Your answer is the lines from the one that has "The image size is (1024, 768)." through the last line of the records below, retyped exactly and alone.

*** MATERIAL SHOWN ***

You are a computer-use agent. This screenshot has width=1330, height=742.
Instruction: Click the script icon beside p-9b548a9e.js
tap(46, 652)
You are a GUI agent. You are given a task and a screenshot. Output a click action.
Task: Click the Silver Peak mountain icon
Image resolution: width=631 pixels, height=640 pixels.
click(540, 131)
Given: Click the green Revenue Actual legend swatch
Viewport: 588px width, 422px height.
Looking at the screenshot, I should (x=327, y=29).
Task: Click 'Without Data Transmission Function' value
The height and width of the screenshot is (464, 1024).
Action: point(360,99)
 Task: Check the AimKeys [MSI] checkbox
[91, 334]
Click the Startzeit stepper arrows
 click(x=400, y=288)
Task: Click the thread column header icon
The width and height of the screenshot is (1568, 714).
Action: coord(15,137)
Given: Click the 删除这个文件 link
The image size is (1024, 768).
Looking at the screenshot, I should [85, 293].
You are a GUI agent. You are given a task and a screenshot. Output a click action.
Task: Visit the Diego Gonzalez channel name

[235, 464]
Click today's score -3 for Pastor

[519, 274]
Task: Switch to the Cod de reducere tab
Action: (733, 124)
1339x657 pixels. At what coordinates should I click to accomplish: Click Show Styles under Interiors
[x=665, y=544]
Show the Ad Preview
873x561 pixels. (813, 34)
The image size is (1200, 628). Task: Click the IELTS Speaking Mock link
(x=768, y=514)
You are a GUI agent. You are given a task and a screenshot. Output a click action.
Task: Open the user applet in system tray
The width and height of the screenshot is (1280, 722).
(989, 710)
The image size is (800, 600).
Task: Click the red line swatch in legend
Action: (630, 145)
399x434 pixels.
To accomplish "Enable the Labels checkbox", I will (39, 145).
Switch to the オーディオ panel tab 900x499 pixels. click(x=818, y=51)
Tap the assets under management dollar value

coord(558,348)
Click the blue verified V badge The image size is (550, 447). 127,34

***

WRITTEN ANSWER:
The image size is (1024, 768).
Looking at the screenshot, I should [85, 293].
You are a GUI agent. You are given a task and a screenshot. Output a click action.
Task: Visit the Diego Gonzalez channel name

[235, 464]
Click today's score -3 for Pastor

[519, 274]
Task: Switch to the Cod de reducere tab
Action: (733, 124)
1339x657 pixels. At what coordinates should I click to accomplish: Click Show Styles under Interiors
[x=665, y=544]
Show the Ad Preview
873x561 pixels. (813, 34)
The image size is (1200, 628). Task: Click the IELTS Speaking Mock link
(x=768, y=514)
You are a GUI agent. You are given a task and a screenshot. Output a click action.
Task: Open the user applet in system tray
The width and height of the screenshot is (1280, 722).
(989, 710)
The image size is (800, 600).
Task: Click the red line swatch in legend
Action: (630, 145)
399x434 pixels.
To accomplish "Enable the Labels checkbox", I will (39, 145).
Switch to the オーディオ panel tab 900x499 pixels. click(x=818, y=51)
Tap the assets under management dollar value

coord(558,348)
Click the blue verified V badge The image size is (550, 447). 127,34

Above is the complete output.